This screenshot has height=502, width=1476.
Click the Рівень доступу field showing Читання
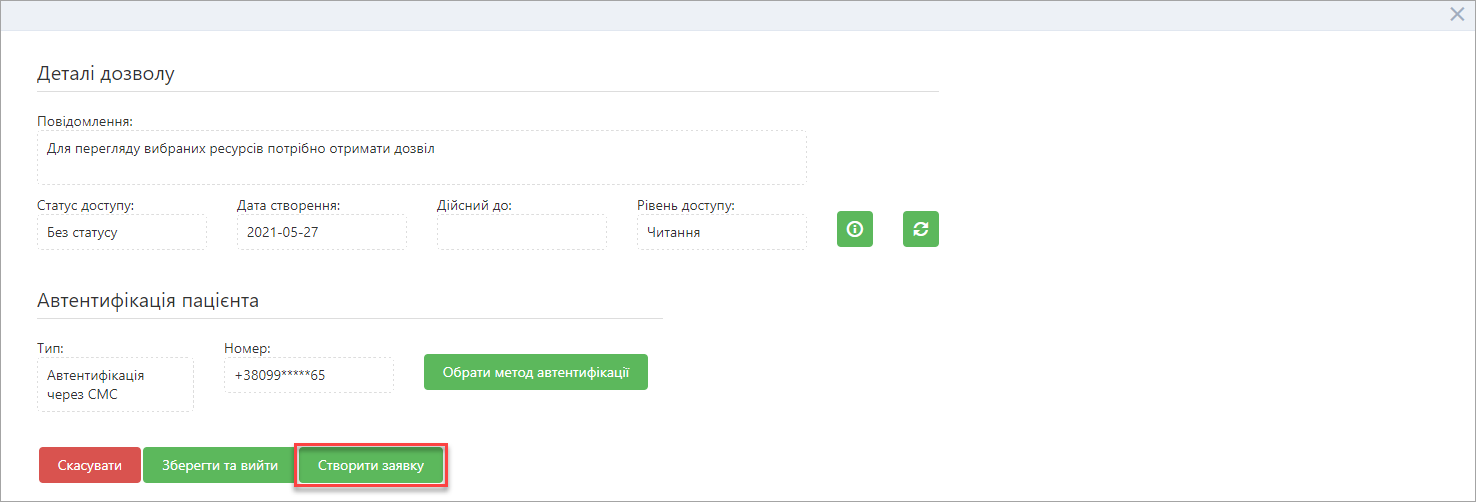721,232
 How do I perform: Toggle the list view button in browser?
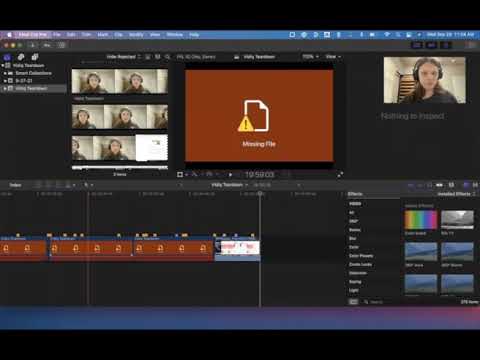point(158,57)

§ **Goal of the exercise**
Everything in the material must be duplicated exactly, except the pictures.

§ **Response to this task**
This screenshot has height=502, width=1476.
Click the Рівень доступу field showing Читання
721,232
 How do I perform: Toggle the list view button in browser?
point(158,57)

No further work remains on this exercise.